SAN FRANCISCO — A major Yahoo shareholder has made a legal demand for internal records about the embattled Internet company's hiring of CEO Scott Thompson.
Activist hedge fund Third Point LLC took that unusual step Monday as part of its effort to oust Thompson for an inaccuracy about his academic credentials.
Even before he joined Yahoo four months ago, Thompson's bio has periodically listed a bachelor's degree in computer science that he never received. The exaggeration was most recently repeated in an April 27 filing with the Securities and Exchange Commission.
After exposing the fabrication last week, Third Point set a noon Eastern Time deadline Monday for Yahoo to fire Thompson for unethical conduct. That deadline passed without any change in Thompson's status.
Several experts in corporate ethics and board governance have said the deception regarding Thompson's education probably merits ending his short reign as CEO.
The push to get him fired is unfolding against the backdrop of Third Point's campaign to gain four seats on Yahoo's board.
Third Point wants to review Yahoo Inc. documents that may explain how much research the company's board did about Thompson before hiring him in January.
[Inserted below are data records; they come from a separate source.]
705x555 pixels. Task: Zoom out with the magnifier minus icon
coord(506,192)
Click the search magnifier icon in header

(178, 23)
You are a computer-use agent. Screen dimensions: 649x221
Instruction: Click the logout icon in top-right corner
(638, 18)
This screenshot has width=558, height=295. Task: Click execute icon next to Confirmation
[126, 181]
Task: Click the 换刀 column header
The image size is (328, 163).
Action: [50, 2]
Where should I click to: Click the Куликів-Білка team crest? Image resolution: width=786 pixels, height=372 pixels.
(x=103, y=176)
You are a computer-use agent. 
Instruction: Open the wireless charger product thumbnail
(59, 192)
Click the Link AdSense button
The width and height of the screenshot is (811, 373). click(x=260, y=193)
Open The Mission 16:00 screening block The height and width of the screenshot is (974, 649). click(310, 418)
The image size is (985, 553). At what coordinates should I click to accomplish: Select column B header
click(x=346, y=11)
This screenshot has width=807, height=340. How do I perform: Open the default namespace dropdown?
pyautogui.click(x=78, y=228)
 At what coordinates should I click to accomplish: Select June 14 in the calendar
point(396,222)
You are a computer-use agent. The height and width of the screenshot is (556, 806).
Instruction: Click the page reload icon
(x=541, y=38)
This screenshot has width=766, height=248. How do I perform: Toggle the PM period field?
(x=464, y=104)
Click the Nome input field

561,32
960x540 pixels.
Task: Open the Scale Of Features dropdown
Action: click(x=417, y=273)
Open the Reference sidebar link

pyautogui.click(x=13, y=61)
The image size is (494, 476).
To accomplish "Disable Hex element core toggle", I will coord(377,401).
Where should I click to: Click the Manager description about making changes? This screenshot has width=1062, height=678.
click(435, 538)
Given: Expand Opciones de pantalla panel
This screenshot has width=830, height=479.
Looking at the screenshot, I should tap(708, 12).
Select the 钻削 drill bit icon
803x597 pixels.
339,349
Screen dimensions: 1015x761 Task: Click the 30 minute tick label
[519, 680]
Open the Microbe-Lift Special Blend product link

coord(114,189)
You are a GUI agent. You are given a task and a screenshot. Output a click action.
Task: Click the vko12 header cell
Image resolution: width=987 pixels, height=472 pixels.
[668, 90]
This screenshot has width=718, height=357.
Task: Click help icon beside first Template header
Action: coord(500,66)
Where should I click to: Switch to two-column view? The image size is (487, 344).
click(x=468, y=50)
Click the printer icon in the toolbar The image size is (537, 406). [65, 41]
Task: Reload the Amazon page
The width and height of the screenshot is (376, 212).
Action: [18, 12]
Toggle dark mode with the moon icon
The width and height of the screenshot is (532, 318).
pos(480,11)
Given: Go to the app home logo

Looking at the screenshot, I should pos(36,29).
The fund contends it's entitled to the records under the laws of Delaware, where Yahoo is incorporated.
Yahoo, which is based in Sunnyvale, Calif., didn't respond to requests for comment. Yahoo has promised to share its findings about Thompson's bio with shareholders when the board completes an inquiry.
Third Point, which has invested about $1 billion to acquire a 5.8 percent stake in Yahoo, wants to do its own digging into what happened. Besides demanding the internal records leading to Thompson's hiring, Third Point is seeking documents on the selection of six directors.